How to Cut Down on Emotional Eating

Emotional eating is also often referred to as stress eating — that’s likely because stress is so often a trigger for this habit.

But stress isn’t the only reason people turn to emotional eating: You may opt to nosh because you’ve had a bad day or are feeling blue, according to the Cleveland Clinic. Other triggers are financial woes, relationship problems, health issues or fatigue, notes the Mayo Clinic.

How Can You Tell if It’s Emotions Making You Eat? 

Sometimes, it’s hard to tell the difference between physical and emotional hunger.

Some signs it’s emotions driving your hunger include feeling guilty about eating, cravings, the suddenness of the urge to eat and not feeling full even after eating a lot, according to the Mayo Clinic.

Why Emotional Eating Is a Problem 
First things first: Eating won’t typically make you feel better — that is, you won’t feel less stressed or blue or perk up about your day after eating.

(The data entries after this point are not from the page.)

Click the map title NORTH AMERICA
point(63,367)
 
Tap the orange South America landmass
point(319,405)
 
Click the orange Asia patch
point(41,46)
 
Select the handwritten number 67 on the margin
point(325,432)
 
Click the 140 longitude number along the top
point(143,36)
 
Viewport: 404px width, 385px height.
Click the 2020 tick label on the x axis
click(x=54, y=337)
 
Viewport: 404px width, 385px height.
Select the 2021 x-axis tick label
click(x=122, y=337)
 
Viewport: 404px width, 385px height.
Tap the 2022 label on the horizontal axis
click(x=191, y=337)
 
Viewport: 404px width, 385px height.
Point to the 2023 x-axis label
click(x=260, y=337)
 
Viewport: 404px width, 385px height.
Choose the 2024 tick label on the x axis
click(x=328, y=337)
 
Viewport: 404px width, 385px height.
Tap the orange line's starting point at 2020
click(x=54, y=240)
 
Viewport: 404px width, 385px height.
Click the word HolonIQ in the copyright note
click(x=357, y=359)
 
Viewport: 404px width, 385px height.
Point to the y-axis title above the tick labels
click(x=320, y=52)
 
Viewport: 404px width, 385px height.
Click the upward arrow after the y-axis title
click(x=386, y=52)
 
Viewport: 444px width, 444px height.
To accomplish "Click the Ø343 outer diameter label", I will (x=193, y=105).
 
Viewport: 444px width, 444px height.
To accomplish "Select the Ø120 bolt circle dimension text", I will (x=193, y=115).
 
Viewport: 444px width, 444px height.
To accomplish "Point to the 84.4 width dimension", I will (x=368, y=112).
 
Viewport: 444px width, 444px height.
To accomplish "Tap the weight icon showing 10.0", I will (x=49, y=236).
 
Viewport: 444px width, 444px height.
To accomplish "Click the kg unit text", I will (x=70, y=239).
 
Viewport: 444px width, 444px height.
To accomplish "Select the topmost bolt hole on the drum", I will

In fact, often people feel guilt or shame or other negative emotions.

Plus, it can have physical effects, according to Houston Methodist, including:

• Depleted energy levels
• Headaches
• Discomfort

And, of course, if you’re working to lose weight or maintain your weight, emotional eating will get in the way of your goal.

TK Strategies to Nix Emotional Eating
Try these tactics to make sure you’re eating when you’re physically hungry — and not due to emotions.

1. Know your trigger.
Self-knowledge can be helpful. If you know a bad day makes you inclined to eat candy, you’ll be prepared, which can  help you make another move, like calling a friend to vent. Keeping a food diary can help you identify what makes you likely to turn to food for comfort.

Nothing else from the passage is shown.